# PROBLEM TO WORK ON
Sort through the data and copy the lines holding the word "below".

(MATERIAL SUPPLIED)

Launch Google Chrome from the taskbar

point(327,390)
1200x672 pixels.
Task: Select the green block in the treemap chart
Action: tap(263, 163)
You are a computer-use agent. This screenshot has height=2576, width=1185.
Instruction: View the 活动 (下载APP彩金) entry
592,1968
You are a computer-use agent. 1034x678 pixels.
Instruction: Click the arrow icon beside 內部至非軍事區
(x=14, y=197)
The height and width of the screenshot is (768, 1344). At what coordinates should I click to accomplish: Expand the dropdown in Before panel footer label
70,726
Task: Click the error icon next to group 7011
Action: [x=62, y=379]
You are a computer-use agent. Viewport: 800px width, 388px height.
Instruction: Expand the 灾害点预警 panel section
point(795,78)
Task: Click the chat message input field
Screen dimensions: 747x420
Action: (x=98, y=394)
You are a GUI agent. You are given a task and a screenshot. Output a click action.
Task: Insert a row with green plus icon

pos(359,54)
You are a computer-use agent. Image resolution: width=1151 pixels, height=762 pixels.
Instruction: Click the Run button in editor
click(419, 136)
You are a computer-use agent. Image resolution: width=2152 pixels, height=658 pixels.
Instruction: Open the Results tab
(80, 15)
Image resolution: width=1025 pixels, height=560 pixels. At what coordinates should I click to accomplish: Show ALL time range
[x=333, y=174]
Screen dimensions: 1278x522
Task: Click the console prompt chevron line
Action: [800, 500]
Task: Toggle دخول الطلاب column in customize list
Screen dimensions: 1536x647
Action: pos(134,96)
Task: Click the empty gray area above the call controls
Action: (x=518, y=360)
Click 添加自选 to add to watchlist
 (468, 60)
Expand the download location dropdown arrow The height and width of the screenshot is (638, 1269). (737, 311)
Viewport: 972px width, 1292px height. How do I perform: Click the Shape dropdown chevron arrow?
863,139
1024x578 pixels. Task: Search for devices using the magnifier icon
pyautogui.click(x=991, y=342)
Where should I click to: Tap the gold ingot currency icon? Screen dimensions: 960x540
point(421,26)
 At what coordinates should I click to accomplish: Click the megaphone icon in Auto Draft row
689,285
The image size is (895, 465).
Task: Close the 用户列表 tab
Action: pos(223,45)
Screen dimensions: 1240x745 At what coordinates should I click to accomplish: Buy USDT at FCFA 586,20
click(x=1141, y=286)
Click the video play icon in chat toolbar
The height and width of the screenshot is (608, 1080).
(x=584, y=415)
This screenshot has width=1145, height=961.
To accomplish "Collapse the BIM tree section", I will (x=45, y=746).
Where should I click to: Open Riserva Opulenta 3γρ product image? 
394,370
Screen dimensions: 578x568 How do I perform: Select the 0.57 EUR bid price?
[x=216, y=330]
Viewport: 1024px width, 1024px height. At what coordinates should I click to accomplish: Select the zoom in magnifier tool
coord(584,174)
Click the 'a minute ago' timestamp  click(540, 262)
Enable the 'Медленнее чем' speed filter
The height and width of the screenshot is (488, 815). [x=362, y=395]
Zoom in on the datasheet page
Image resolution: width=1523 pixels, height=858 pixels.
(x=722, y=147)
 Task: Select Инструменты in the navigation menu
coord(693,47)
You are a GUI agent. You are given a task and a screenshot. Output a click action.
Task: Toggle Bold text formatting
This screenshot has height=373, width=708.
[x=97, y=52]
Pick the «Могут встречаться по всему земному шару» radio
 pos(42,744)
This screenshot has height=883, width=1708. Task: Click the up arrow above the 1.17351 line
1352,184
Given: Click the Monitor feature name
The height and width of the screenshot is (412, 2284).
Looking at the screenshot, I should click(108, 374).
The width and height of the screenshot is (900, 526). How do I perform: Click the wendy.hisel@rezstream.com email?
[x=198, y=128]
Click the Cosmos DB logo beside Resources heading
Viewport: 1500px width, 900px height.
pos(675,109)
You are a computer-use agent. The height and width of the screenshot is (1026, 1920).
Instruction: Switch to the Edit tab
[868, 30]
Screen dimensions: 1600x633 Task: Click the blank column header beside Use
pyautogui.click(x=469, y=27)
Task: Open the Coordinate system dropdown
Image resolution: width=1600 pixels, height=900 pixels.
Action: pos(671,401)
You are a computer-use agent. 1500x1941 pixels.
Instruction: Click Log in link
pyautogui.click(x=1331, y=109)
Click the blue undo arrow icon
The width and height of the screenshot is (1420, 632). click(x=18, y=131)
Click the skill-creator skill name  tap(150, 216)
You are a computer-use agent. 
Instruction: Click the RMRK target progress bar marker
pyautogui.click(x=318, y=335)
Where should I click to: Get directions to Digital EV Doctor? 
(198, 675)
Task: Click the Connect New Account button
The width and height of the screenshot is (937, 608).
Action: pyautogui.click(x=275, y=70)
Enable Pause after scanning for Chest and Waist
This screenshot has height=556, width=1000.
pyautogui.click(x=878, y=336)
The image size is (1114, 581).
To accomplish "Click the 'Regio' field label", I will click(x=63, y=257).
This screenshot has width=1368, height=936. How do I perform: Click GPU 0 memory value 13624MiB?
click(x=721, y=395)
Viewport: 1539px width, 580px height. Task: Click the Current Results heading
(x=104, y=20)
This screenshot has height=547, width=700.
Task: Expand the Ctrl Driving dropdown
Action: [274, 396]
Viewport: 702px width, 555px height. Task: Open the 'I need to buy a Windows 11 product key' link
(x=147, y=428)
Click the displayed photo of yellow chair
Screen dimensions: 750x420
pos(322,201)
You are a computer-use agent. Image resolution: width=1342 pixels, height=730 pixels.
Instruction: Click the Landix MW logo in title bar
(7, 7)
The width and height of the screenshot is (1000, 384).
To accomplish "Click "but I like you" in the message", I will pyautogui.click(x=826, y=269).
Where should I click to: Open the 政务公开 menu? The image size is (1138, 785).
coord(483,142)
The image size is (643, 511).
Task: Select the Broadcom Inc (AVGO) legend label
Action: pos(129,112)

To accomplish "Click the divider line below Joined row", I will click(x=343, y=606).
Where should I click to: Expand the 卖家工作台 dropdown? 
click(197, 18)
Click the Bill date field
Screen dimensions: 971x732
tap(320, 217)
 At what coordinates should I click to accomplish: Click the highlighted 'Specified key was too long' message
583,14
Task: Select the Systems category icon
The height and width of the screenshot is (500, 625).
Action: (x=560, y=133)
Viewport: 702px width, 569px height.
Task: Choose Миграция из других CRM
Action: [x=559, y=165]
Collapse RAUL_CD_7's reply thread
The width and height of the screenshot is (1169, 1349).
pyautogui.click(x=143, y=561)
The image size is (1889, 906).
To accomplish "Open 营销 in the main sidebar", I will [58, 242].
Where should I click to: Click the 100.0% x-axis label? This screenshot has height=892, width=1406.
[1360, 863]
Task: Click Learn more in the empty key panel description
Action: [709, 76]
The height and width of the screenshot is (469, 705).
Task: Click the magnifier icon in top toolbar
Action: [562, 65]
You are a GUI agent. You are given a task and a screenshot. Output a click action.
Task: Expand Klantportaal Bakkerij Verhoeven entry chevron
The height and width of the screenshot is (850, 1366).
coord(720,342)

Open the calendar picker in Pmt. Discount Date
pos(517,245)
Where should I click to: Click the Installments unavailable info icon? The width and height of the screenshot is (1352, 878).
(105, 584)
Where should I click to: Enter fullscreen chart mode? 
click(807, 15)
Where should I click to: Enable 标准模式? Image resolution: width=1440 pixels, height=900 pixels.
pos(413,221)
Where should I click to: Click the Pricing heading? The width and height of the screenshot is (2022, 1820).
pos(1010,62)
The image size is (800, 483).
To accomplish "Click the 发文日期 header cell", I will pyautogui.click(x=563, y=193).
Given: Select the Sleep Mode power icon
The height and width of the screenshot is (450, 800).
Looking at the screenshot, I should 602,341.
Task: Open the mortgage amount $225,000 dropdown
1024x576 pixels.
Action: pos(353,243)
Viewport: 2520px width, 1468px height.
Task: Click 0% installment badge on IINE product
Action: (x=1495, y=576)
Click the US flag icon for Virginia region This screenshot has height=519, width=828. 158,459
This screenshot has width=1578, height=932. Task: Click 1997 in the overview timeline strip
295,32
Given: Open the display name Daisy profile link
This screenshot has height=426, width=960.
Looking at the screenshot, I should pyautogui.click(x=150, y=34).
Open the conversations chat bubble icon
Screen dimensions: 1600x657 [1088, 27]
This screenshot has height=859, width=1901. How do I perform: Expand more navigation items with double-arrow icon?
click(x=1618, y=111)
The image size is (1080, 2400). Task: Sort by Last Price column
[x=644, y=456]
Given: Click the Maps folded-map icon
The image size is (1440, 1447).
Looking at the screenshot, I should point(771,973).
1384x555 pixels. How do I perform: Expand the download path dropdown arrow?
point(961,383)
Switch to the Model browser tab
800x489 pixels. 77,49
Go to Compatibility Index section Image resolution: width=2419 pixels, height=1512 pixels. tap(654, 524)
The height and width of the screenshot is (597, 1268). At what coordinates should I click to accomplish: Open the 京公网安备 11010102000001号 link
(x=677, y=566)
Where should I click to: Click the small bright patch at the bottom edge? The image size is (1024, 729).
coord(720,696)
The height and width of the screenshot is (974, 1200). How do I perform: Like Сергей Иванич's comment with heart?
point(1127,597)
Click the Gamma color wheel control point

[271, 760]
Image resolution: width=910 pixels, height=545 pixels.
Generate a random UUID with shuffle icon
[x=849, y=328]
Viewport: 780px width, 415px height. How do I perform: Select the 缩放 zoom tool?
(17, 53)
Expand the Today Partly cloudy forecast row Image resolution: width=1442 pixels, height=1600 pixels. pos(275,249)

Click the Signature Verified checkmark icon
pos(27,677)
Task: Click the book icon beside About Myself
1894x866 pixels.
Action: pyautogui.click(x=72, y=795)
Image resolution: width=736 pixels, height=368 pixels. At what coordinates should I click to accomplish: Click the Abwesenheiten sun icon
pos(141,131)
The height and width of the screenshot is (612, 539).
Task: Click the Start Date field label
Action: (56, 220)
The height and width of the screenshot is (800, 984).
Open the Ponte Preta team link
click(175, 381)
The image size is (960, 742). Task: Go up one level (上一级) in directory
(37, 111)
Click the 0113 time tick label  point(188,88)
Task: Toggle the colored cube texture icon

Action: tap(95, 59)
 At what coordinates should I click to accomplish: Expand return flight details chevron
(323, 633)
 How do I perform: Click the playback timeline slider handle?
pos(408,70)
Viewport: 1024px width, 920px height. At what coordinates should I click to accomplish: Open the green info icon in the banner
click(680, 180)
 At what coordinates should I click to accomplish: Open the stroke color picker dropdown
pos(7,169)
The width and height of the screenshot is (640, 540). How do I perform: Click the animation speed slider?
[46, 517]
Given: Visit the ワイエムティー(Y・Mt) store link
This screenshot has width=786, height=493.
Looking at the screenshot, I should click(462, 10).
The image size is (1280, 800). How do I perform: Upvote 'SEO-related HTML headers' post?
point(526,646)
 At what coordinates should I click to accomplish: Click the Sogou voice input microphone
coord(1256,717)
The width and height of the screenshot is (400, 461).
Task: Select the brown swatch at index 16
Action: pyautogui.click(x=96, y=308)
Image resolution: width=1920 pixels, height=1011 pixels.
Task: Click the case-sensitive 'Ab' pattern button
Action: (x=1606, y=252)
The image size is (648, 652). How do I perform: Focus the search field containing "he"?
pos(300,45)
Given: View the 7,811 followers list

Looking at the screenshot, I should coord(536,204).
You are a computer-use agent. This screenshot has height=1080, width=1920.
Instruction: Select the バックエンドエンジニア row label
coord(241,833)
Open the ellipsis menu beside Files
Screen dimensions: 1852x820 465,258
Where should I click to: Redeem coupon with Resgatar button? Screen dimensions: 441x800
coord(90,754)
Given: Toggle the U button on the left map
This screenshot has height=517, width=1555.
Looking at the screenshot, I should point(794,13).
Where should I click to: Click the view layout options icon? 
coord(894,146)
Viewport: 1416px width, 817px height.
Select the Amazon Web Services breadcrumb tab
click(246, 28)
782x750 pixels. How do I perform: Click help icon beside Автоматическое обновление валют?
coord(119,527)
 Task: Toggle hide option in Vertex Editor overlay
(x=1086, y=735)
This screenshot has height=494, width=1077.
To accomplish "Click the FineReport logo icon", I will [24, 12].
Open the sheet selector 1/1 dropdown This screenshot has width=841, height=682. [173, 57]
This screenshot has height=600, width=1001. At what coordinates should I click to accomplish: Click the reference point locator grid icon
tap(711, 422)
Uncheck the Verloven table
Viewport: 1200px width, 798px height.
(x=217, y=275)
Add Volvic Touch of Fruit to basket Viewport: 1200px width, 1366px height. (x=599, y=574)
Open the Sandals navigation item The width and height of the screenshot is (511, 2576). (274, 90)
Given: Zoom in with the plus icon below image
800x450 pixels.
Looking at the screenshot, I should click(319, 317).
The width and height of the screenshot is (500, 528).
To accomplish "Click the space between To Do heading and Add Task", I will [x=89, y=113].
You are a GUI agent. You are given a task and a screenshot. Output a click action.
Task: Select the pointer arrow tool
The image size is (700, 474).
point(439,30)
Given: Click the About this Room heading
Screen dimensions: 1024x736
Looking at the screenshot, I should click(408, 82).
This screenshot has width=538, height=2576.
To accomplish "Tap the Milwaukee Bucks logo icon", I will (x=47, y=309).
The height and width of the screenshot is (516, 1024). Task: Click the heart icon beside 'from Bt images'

(End MATERIAL SUPPLIED)

# TASK OUTPUT
To accomplish "Click the divider line below Joined row", I will click(x=343, y=606).
Given: Zoom in with the plus icon below image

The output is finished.